DATASET CONTENT:

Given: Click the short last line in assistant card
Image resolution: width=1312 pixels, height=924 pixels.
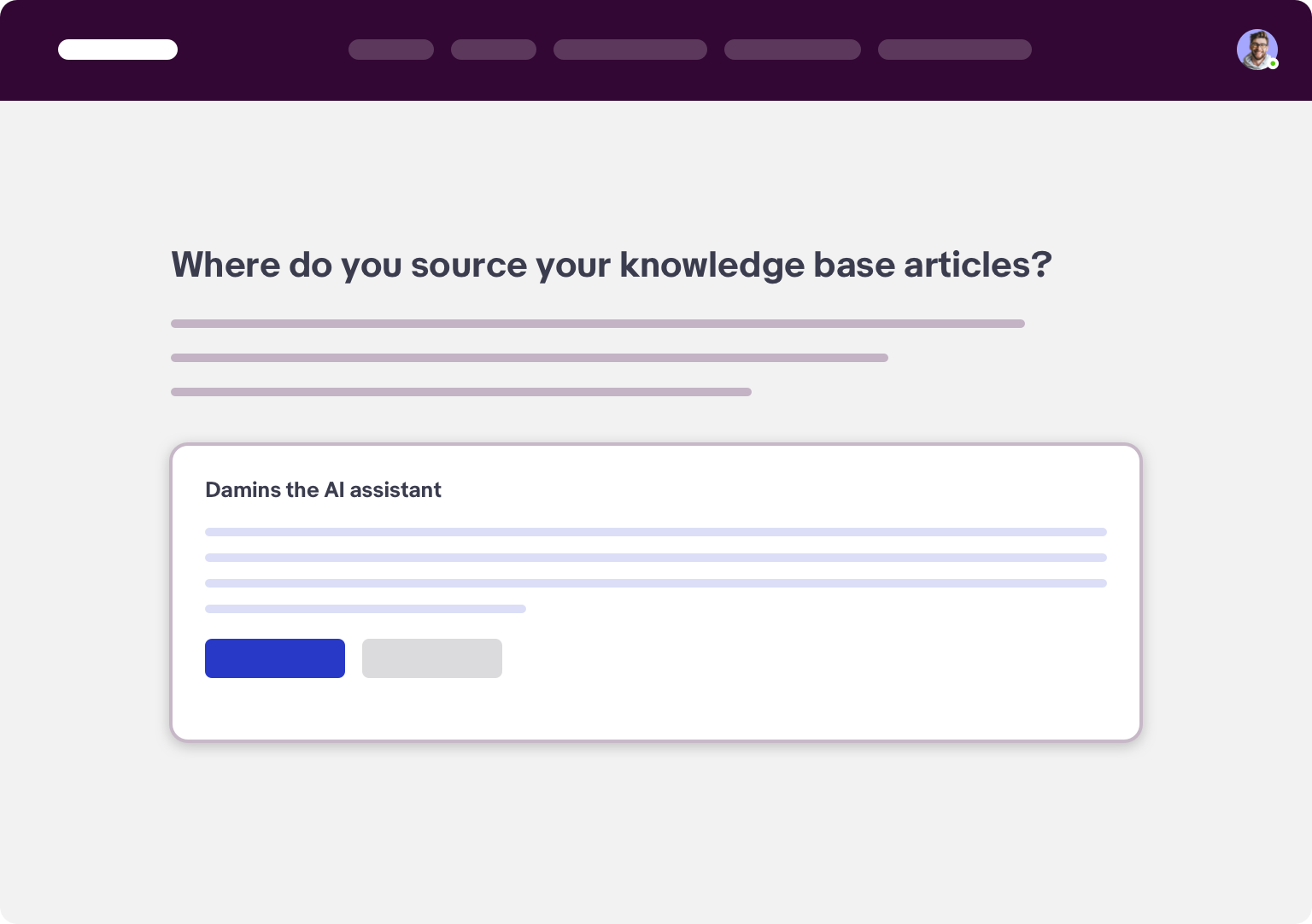Looking at the screenshot, I should pyautogui.click(x=366, y=609).
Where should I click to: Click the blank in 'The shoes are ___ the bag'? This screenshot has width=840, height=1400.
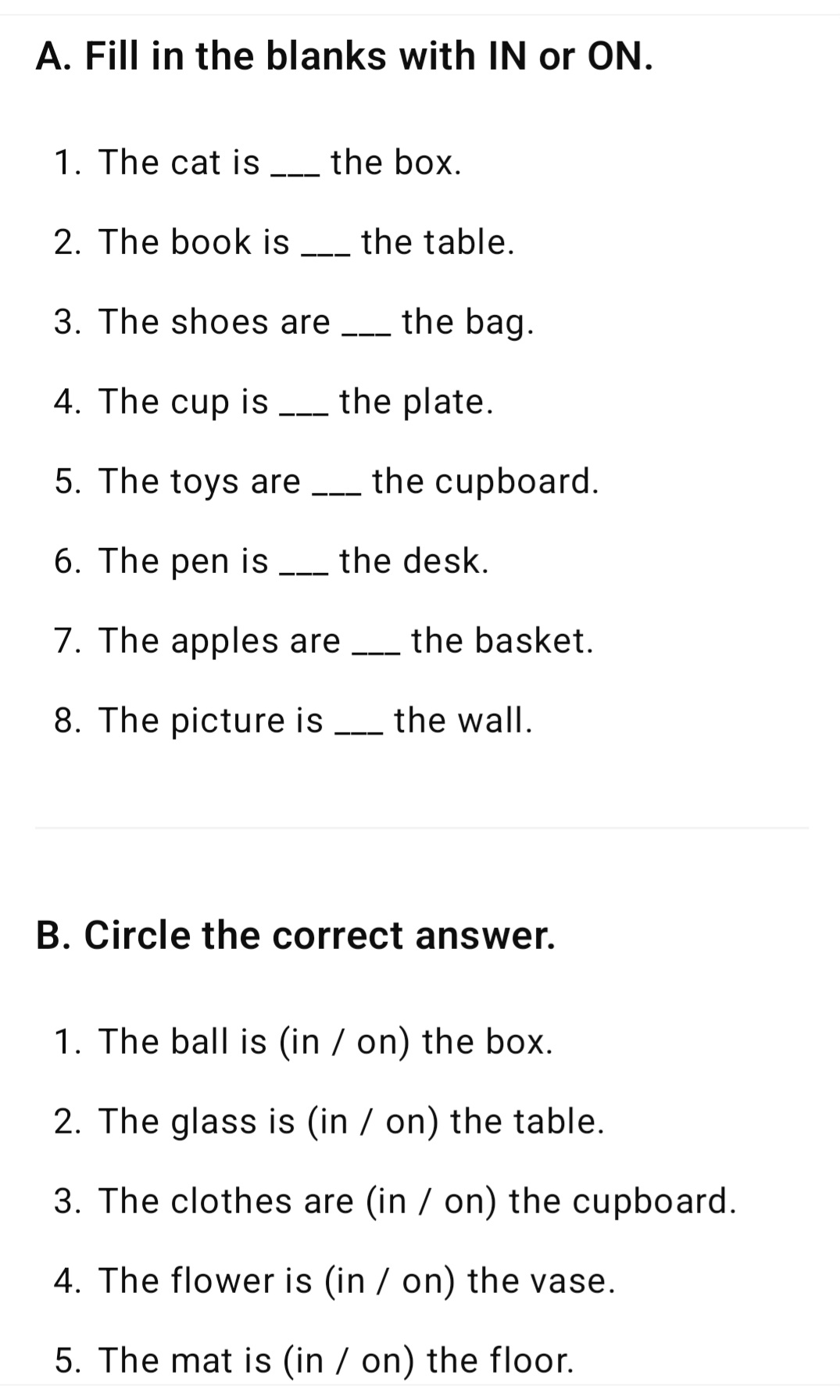(x=366, y=333)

WORK REQUEST:
Please repeat every record exactly as it stands, leaving out any pictures.

WRITTEN SOLUTION:
Given: Click the short last line in assistant card
Image resolution: width=1312 pixels, height=924 pixels.
Looking at the screenshot, I should pyautogui.click(x=366, y=609).
Where should I click to: Click the blank in 'The shoes are ___ the bag'? This screenshot has width=840, height=1400.
(x=366, y=333)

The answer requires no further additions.